[foreign-memaccess+abi] RFR: Performance improvement to unchecked segment ofNativeRestricted [v3]
Radoslaw Smogura
github.com+7535718+rsmogura at openjdk.java.net
Sat Jan 16 02:08:55 UTC 2021
> This changes removes (by making no-ops) range and temporal checks for `ofNativeRestricted` segment. As this segment is global, above checks are not needed.
>
> Generated native code is smaller, and execution outperforms Java native arrays (depending on CPU)
> Changed
> Benchmark Mode Cnt Score Error Units
> AccessBenchmark.foreignAddress thrpt 5 128946129.691 ± 317433.113 ops/s
> AccessBenchmark.foreignAddressRaw thrpt 5 136883439.221 ± 749390.255 ops/s
> AccessBenchmark.target thrpt 5 125325586.957 ± 32129.931 ops/s
> Base
> Benchmark Mode Cnt Score Error Units
> AccessBenchmark.foreignAddress thrpt 5 125257424.876 ± 230508.169 ops/s
> AccessBenchmark.foreignAddressRaw thrpt 5 128818591.434 ± 241806.765 ops/s
> AccessBenchmark.target thrpt 5 125083379.819 ± 184070.467 ops/s
> ---
> This PR is replacement for https://github.com/openjdk/panama-foreign/pull/431 (OCA)
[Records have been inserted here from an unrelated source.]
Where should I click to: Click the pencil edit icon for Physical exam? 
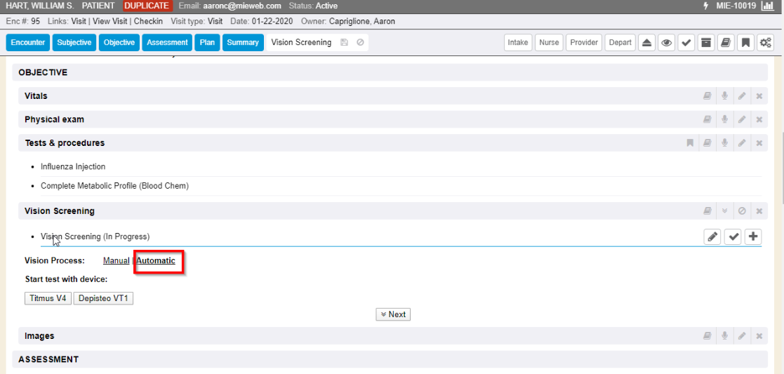(742, 120)
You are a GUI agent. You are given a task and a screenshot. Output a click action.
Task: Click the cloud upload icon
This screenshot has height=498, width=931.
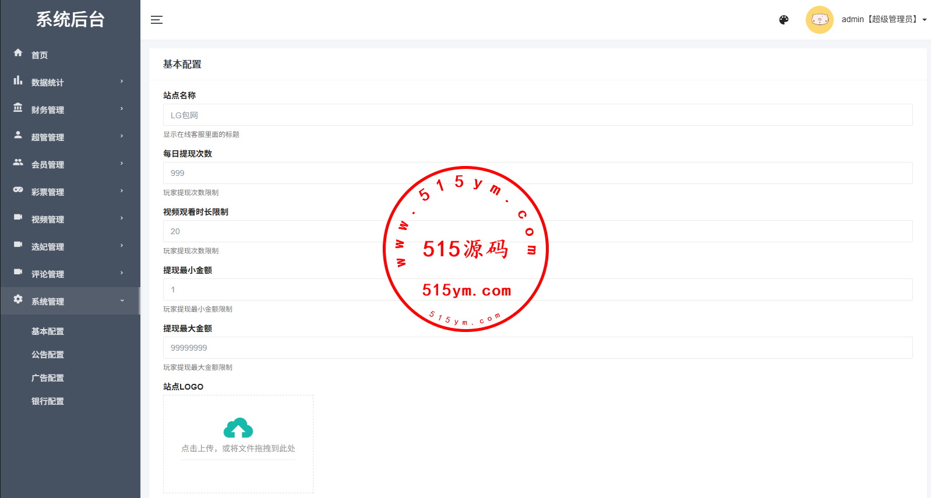(238, 428)
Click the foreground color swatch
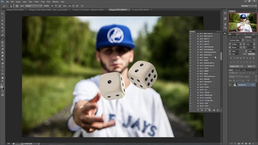 (x=2, y=87)
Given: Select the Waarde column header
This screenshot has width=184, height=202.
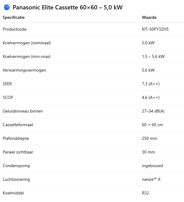Looking at the screenshot, I should 149,17.
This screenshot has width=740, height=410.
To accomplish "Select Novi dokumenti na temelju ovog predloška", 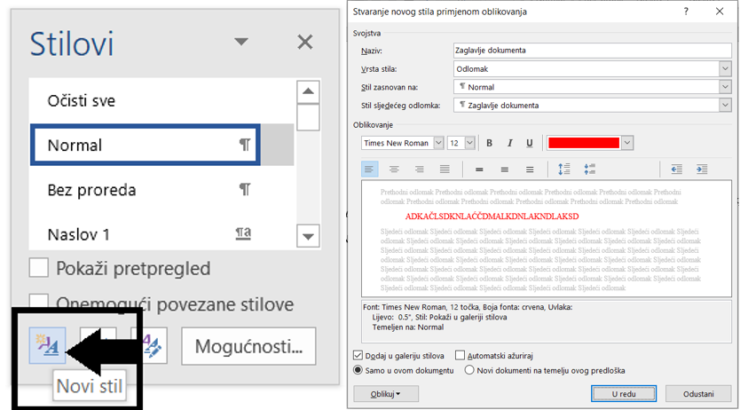I will point(471,369).
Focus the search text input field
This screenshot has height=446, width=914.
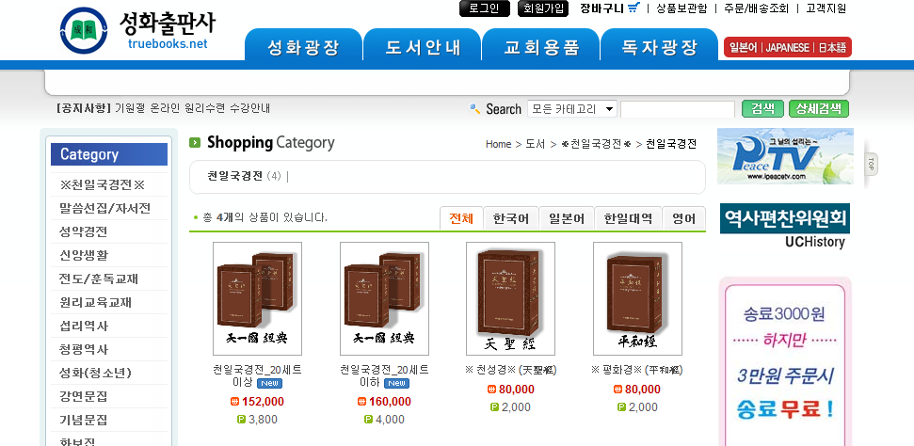[677, 109]
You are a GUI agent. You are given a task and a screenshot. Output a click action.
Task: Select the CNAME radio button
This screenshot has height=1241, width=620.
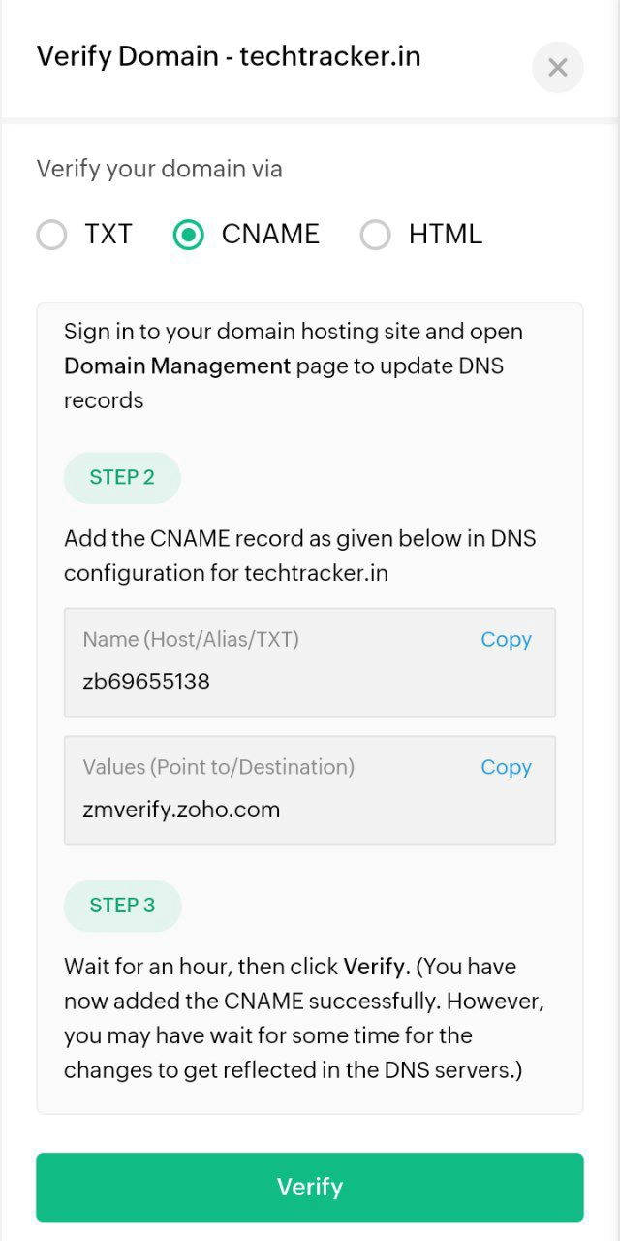click(188, 235)
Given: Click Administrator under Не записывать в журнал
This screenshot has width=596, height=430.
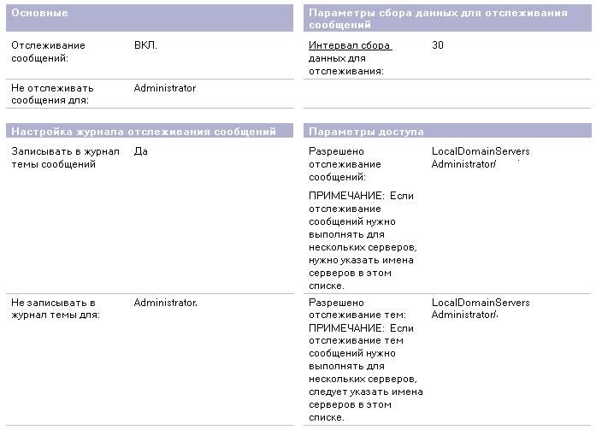Looking at the screenshot, I should [x=165, y=303].
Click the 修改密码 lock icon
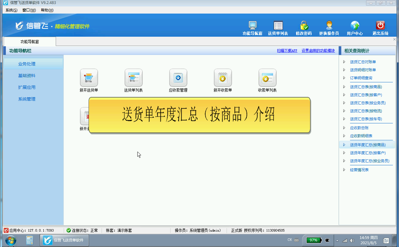The width and height of the screenshot is (399, 247). pyautogui.click(x=304, y=26)
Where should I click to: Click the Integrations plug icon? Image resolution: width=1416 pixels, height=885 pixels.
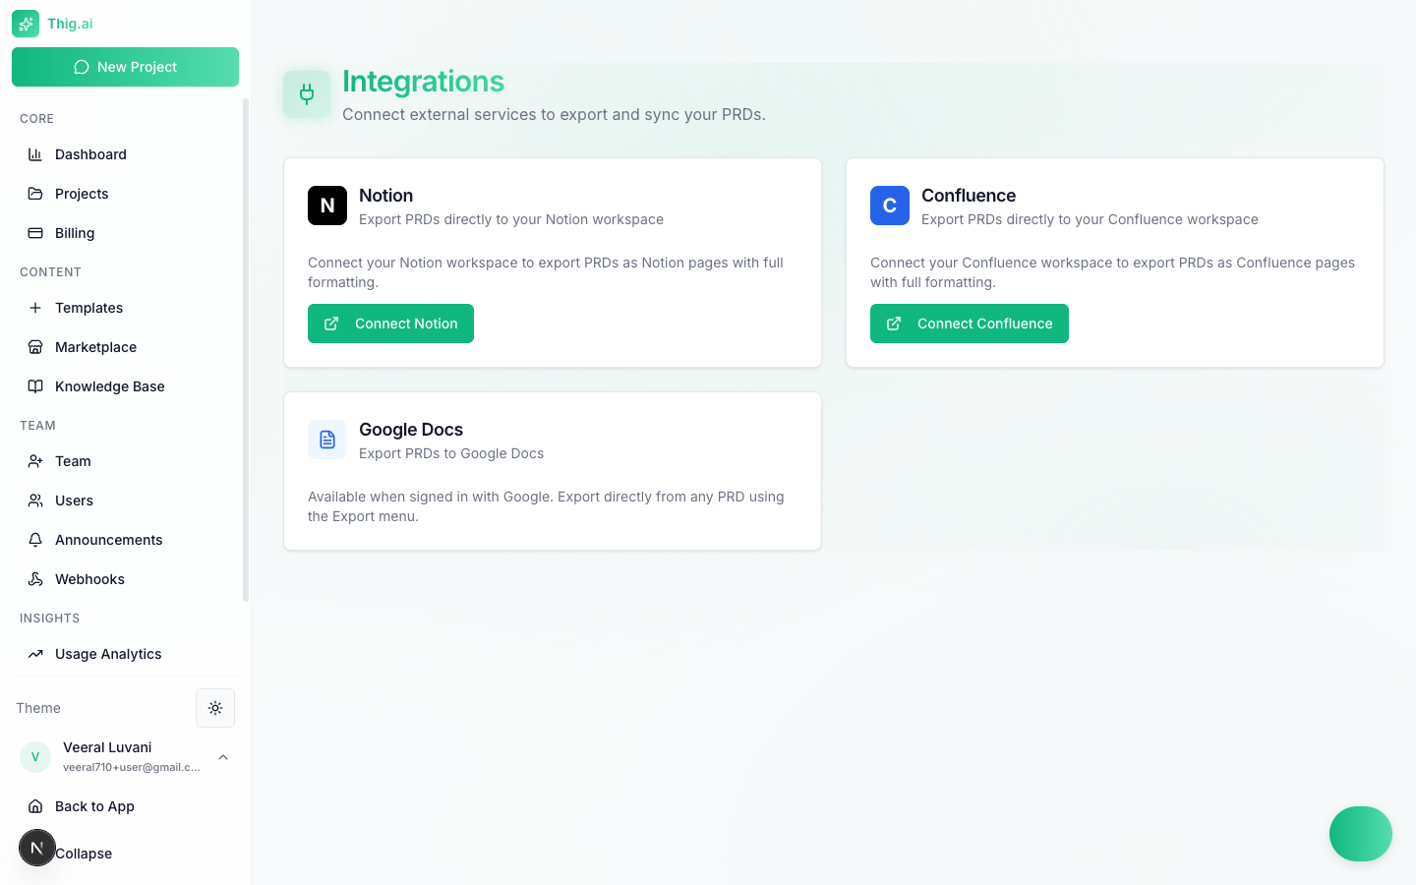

> and was partially discussed (before changes) in https://mail.openjdk.java.net/pipermail/panama-dev/2021-January/011747.htm
>
> ---
> Benchmark
> @State(Scope.Thread)
> public class AccessBenchmark {
> static final MemorySegment ms = MemorySegment.ofNativeRestricted();
> static final VarHandle intHandle = MemoryHandles.varHandle(int.class, ByteOrder.nativeOrder());
>
> int[] intData = new int[12];
> volatile int intDataOffset = 0;
>
> volatile MemoryAddress address;
> volatile long addressRaw;
>
> @Setup
> public void setup() {
> var ms = MemorySegment.allocateNative(256);
> address = ms.address();
> addressRaw = address.toRawLongValue();
> }
>
> @Benchmark
> public void target(Blackhole bh) {
> int[] local = intData;
> int localOffset = intDataOffset;
> bh.consume(local[localOffset]);
> bh.consume(local[localOffset + 1]);
> }
>
> @Benchmark
> public void foreignAddress(Blackhole bh) {
> var a = address;
> bh.consume((int) intHandle.get(ms, a.addOffset(0).toRawLongValue()));
> bh.consume((int) intHandle.get(ms, a.addOffset(4).toRawLongValue()));
> }
>
> @Benchmark
> public void foreignAddressRaw(Blackhole bh) {
> var a = addressRaw;
> bh.consume((int) intHandle.get(ms, a));
> bh.consume((int) intHandle.get(ms, a + 4));
> }
> }
Radoslaw Smogura has updated the pull request incrementally with one additional commit since the last revision:
JMH Benchmarks for evaluation of `ofNativeRestricted`
Original benchmark comparing performance of accessing
data using var handles vs ordinal arrays
Modified existing benchmark `LoopOverNonConstant` to
see differences versus range / temporal checking & and non-checking segments.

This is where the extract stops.